June 3, 2026Notes, Books

The Mom Test is a short, practical book by Rob Fitzpatrick on how to talk to customers properly. The title comes from the idea that even your mom would lie to you about your business idea if you ask the wrong questions. The solution is asking questions she can't lie about - ones grounded in her actual life, not your idea.

It's the most useful thing I've read on customer discovery. Short, direct, and practical.


The Mom Test itself

Stop asking people what they think of your idea. That's the trap. Instead, ask about their life, their problems, and their past behaviour. Facts don't lie, opinions do.

Three rules:

  • Talk about their life, not your idea
  • Ask about specifics in the past, not generics or hypotheticals
  • Listen more than you talk

Bad: "Would you pay for an app that does X?" - They'll say yes to make you feel good.
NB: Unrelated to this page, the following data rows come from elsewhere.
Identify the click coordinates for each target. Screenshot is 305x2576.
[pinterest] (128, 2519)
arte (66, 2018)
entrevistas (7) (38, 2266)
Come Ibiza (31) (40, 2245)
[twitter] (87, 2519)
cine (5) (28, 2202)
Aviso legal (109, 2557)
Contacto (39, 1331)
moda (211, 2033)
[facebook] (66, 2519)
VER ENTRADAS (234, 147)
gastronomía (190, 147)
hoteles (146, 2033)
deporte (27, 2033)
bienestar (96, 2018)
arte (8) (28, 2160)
Good: "How do you currently handle X? How much did that cost you last time? How often does it come up?" - This reveals whether the problem is real and painful enough.


The three types of bad data

Most customer conversations produce useless data. Learn to spot it:

  • Compliments - "That's a great idea!", "I love it!" - Worthless. Treat all compliments as red flags.
  • Fluff - "I would definitely use that", "Everyone I know needs this" - Hypothetical future behaviour is not signal.
  • Ideas - Customers will throw feature requests at you. Don't build from these directly. Dig into the problem behind the request instead.

When you hear any of these, redirect: "When was the last time you dealt with this? What did you do?"


Asking about the past, not the future

The most reliable signal comes from what people have already done, not what they say they will do.

  • "Have you tried to solve this before?" - if not, the problem might not be painful enough
  • "What did you use? How much did you pay?" - reveals real spend and effort
  • "Why did you stop using it?" - usually the most revealing question

If someone has never tried to solve the problem even with a hacky workaround, that's a warning sign.


Don't pitch early

Founders pitch when they should be listening. The moment you reveal your solution, people stop telling you the truth and start trying to be helpful or polite.

Hold the pitch as long as possible. Your goal in the first conversation is to learn, not to sell. You'll know enough to pitch later. You won't get that learning back.


Commitment signals over compliments

A conversation that ends with "sounds great, let me know when it launches" is a failure. Real validation is a commitment that costs something:

  • Time - they agree to a follow-up, a test, a pilot
  • Reputation - they offer to intro you to others
  • Money - a pre-order, a deposit, a signed LOI

If someone won't give any of these, their enthusiasm means nothing. Push for advancement, not compliments.


Finding the right people to talk to

Don't interview everyone. Find the people who have the problem acutely right now. Signs you've found them:

  • They've already tried to solve it (even badly)
  • They can name the last time it happened and what it cost them
  • They're visibly frustrated when talking about it

Warm intros are better than cold outreach. Ask at the end of every conversation: "Who else should I be talking to?"


Keeping conversations casual

Formal interviews put people in performance mode. Casual conversations get you the truth.

You don't need to announce "I'm doing customer research." Just talk to people. Bring it up naturally. The best conversations don't feel like interviews to either party.

Keep notes. Review them afterwards with the team. The patterns across conversations - not any single one - are what actually matter.


The point of it all

You're not trying to prove your idea works. You're trying to find out if it does, as cheaply and quickly as possible. That means actively looking for reasons it won't work, not collecting reassurance.

A single "no" backed by specifics is worth more than ten enthusiastic "yes"es with no commitment attached.